I'm not one to be obsessed about stock market bubbles. Yet, sometimes it's hard to ignore the possibility that we could be in the midst of one when you consider that the S&P 500 (SNPINDEX: ^GSPC ) is not only at an all-time high; it's towering above its former peaks.
You can see this in the chart below, which traces the leading stock market index back to the early 1960s.
Two things stick out here. First, the two former peaks were associated with the irrational exuberance pervading the Dot-com and housing bubbles in 1999 and 2007, respectively. And second, we're now considerably higher than even those.
While it's impossible to identify any single reason for the current state of euphoria, there's no denying the fact that interest rates are continuing to take their toll, as stocks and fixed-income investments are typically assumed to be alternatives. When rates are low, capital flows into equities; when rates are high, it pours into the bond market.
Just how low are interest rates today? While long-term rates have gradually begun to tick up, the yield on the 10-year Treasury is still near the historic trough from 2012. Meanwhile, short-term rates continue to hover just above the so-called "zero bound."
That stocks are at an all-time high, however, doesn't answer the question of whether they're fairly priced. To determine this, one must look at valuations. But here too the same story appears to be unfolding.
This chart shows Robert Shiller's widely followed measure of stock market valuations. And as you can see, aside from the housing bubble, the Internet bubble, and the 1920s, stocks have never been as dearly priced.

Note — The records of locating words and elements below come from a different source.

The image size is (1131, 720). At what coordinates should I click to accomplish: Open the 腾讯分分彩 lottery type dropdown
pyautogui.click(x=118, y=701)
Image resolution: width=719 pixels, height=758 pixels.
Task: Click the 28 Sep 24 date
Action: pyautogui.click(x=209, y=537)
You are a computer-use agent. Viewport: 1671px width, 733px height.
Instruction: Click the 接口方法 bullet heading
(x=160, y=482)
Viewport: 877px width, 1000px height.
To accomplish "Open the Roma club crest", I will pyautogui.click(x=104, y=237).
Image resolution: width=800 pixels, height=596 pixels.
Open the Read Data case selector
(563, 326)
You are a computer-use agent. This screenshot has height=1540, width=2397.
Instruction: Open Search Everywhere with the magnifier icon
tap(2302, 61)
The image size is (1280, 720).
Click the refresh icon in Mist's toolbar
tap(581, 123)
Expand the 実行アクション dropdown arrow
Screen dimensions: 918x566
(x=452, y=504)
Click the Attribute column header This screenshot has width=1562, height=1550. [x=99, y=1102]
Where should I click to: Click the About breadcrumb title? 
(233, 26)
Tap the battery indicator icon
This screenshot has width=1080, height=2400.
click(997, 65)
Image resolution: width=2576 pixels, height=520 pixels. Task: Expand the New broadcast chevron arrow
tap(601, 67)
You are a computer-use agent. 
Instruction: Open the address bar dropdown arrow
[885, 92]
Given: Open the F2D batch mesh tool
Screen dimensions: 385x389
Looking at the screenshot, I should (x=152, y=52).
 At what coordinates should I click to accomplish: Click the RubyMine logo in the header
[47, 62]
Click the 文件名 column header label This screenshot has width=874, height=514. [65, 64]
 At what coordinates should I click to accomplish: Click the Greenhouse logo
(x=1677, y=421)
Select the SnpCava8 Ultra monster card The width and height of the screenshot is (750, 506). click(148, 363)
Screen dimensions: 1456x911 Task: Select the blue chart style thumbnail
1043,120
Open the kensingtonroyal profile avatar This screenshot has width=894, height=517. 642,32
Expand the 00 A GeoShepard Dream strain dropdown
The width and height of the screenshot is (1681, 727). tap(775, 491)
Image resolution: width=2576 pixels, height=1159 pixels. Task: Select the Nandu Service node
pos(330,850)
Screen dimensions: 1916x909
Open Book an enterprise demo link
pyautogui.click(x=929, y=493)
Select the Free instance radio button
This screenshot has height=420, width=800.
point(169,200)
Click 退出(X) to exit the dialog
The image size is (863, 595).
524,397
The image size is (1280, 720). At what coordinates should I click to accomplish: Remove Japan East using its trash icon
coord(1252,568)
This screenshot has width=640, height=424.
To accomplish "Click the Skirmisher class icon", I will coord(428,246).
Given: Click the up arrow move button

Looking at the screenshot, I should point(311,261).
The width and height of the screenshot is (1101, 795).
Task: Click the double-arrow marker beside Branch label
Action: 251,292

Now, just to be clear, this doesn't mean that we're in the midst of a bubble per se. As Shiller himself recently noted:
We don't know what [the stock market] is going to do. There could be a massive crash like we saw in 2000 and 2007, the last two times it looked like this. But I don't know. ... I think, realistically, stocks should still be in one's portfolio -- maybe lighten up. And also: more abroad than usual, because the U.S. is really high relative to other countries.
At the end of the day, in turn, while it's impossible to predict what will happen next, this is something investors should certainly be keeping an eye on.